Judge jails suspect 20-40 years
Intelligencer Journal
Lancaster New Era
Sep 29, 2010 22:08 EST
Lancaster
By JANET KELLEY, Staff Writer
A judge on Wednesday sentenced a Lancaster city man to 20 to 40 years in prison for third-degree murder, telling him, "life is not a video game."
Tyler Johns, 18, of Hebrank Street, was convicted by a jury in May of killing Kenyon Wright-Carter in January 2009 on Green Street.
As Johns stood for sentencing, Lancaster County Judge Margaret C. Miller said, "There is nothing I can do to change what you have done."
But, Miller continued, "If I could do anything, it would be to impress upon you and your generation that life is not a video game. There is no replay, no redo.
"When you take an action, it is real, it has consequences."
Miller imposed the maximum penalty, which was met with loud, anguished cries from Johns' family in the rear of the courtroom.
Before the sentence was imposed, Johns apologized to the victim's family members, who filled the first row of the spectator section of the courtroom.
"Forgive me for what I've done," Johns said, looking back at the spectators. "I really do apologize … and I hope God helps you with your struggle."
During the trial, defense attorneys suggested that Wright-Carter was a member of a violent Bloods gang and had beaten Johns and shot at him weeks before.
But there was no evidence of any shooting or prior problems, other than a fistfight, Assistant District Attorney Christopher Lechner told Miller — a fight that Johns lost.
If Johns was so afraid, Lechner added, "he should've called the police."
Lechner described the stabbing as "the act of a coward."
Prosecutors said Johns ambushed Wright-Carter on the afternoon of Jan. 24, 2009, knowing that the victim was unarmed.
That day, Wright-Carter was sitting in a car parked in the 500 block of Green Street when Johns approached.
The car door opened. Johns said he thought Wright-Carter was reaching for a gun.
The two young men started to struggle, the jury was told, and Wright-Carter was stabbed once in the chest.
Wright-Carter staggered to the porch of a nearby home, telling police his name and the name of his assailant before he died.
Johns fled, but turned himself in to police three days later.
Several members of the victim's family spoke during Wednesday's hearing, asking the judge to impose the maximum sentence.
Wright-Carter, 18, was not perfect, his mother said, but he had graduated from high school and was working full time and had aspirations of going to trade school.
He loved his family, they said, and was loved by them.
"No way I am ever going to forgive you," Wright-Carter's father told Johns.
The death of his only son, Kenneth Wright told Johns, "tore me apart."

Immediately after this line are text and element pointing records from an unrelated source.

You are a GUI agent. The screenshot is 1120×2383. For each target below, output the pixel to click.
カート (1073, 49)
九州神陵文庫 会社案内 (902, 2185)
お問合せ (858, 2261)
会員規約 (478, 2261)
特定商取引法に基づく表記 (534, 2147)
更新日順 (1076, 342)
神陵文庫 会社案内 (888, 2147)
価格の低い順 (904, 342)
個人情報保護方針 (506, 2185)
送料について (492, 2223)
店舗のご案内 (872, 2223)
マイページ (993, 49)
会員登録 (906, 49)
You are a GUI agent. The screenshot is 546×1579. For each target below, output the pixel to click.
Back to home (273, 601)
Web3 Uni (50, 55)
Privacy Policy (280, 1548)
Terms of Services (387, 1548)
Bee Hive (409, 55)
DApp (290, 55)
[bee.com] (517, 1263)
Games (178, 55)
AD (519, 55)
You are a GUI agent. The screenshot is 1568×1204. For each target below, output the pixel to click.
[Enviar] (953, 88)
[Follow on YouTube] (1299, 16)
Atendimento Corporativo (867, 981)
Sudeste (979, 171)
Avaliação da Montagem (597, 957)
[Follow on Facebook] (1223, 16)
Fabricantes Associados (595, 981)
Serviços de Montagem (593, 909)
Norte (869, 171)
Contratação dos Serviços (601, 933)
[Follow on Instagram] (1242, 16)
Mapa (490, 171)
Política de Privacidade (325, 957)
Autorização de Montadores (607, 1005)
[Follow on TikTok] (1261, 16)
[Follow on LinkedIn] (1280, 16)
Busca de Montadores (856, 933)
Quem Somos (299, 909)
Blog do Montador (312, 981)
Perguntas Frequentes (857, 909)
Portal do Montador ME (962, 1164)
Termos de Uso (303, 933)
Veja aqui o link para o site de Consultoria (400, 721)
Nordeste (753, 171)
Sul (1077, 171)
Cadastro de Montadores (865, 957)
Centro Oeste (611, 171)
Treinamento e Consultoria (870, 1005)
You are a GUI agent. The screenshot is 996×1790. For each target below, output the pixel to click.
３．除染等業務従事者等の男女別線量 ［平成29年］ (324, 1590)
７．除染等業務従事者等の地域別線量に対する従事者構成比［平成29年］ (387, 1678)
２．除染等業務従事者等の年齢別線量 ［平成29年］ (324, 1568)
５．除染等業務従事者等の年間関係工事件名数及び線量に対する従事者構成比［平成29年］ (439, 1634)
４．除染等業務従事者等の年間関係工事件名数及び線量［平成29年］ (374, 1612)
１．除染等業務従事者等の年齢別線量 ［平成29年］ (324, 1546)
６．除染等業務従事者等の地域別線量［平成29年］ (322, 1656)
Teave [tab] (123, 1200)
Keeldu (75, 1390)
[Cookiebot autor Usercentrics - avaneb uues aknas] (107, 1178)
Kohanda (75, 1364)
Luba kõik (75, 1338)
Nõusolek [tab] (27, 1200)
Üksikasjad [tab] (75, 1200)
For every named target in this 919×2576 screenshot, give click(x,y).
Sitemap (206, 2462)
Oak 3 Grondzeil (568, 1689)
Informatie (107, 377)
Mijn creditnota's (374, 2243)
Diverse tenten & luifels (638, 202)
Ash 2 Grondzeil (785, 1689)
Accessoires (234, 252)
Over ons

The victim's parents both told Johns that they wished he would have come to them if he had a problem with their son, rather than resort to violence.
"You didn't have to do that," the victim's mother, Melissa Coleman, told Johns, "and he didn't deserve to die."
"I do forgive you," she added, "because I've got to go on."
Defense attorney Samuel Encarnacion described Johns as a "very bright individual" who had a difficult childhood, essentially left alone to raise himself.
Johns is a different person from the 16-year-old he met after the stabbing, Encarnacion said, and he'll be a different person when he gets out of prison.
Encarnacion said the defendant is in need of education, training and counseling to cope with the events in his life.
Johns' parents both spoke on behalf of their son and apologized to the victim's family.
"I wouldn't wish this on anybody," the defendant's mother said, weeping. "I just want to say I'm sorry. … Forgive my son."